Fire Along the Sky
Page 4
- Background:
- Text Font:
- Text Size:
- Line Height:
- Line Break Height:
- Frame:
The little girl had taken off her moccasins to set them neatly aside; blue-black braids were swinging at her waist as she hopped out of the water and in again in some game of her own design. For a moment the woman believed that it was a trick, that the mountain had conjured her own girl-self up out of stone and soil: a vision to answer the question she had asked herself with every step of this journey. An image to remind her that she was right to come. She belonged on this mountain where she was born, with her own people. With the living.
This thought was still in her mind when a fox stumbled out of the woods and slid down the incline toward the stream. Small and sleek, the red pelt dull with dust, and the worst of it: a grinning mouth that dripped white foam and crimson. It took an unsteady step toward the girl and snapped at the air, once and again, a sound like a dull blade against stone.
The girl stood perfectly still, one foot raised out of the water like a heron. So young for this particular lesson, but it had come to find her nonetheless; her silence was far too fragile to protect her.
Another lurching step and another, and a familiar smell came to the woman on a gust of wind.
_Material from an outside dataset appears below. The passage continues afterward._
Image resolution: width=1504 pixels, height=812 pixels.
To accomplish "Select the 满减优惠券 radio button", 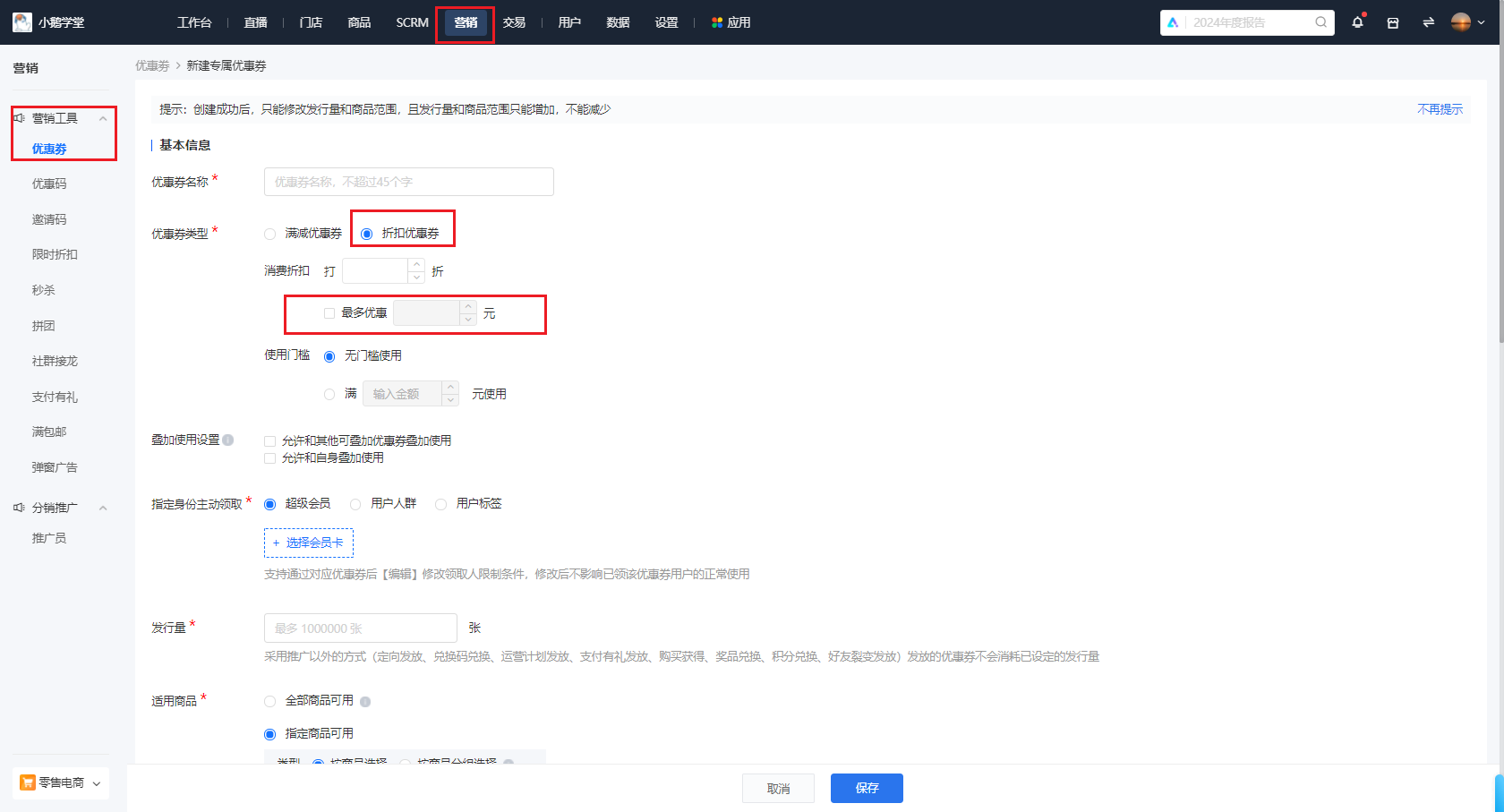I will [x=269, y=233].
Madness in the blood.
Her bow came into her hands as if she had called it, the curved wooden shaft cool and smooth and familiar. She notched the arrow and felt the tickle of the hawk feather against her wrist
The boy's quick fingers tying the knot, the tip of his tongue caught between his teeth in concentration
and took aim. In that last moment of its life the fox raised its head to look directly at her. A look she knew very well.
“I bring you the death you seek,” the woman said, and she let the arrow fly.
The little girl was her youngest cousin, born two full summers after the woman left home. She disliked her Mohawk girl-name and asked to be called Annie instead.
“My mother always calls me Kenenstasi,” she added solemnly, watching out of the corner of her eye to see how well this fabled cousin would understand, or if she would have to be reminded of the way the world was divided into red and white.
“I will call you Annie,” the woman promised.
The little girl managed a smile. For the rest of the walk home she was quiet except for a shuddering breath now and then, her mind still filled with the idea of death. Or maybe, the woman reasoned to herself, maybe the girl was quiet because all the questions she would ask had already been answered.
She asked, “Have they had word of me at Lake in the Clouds?”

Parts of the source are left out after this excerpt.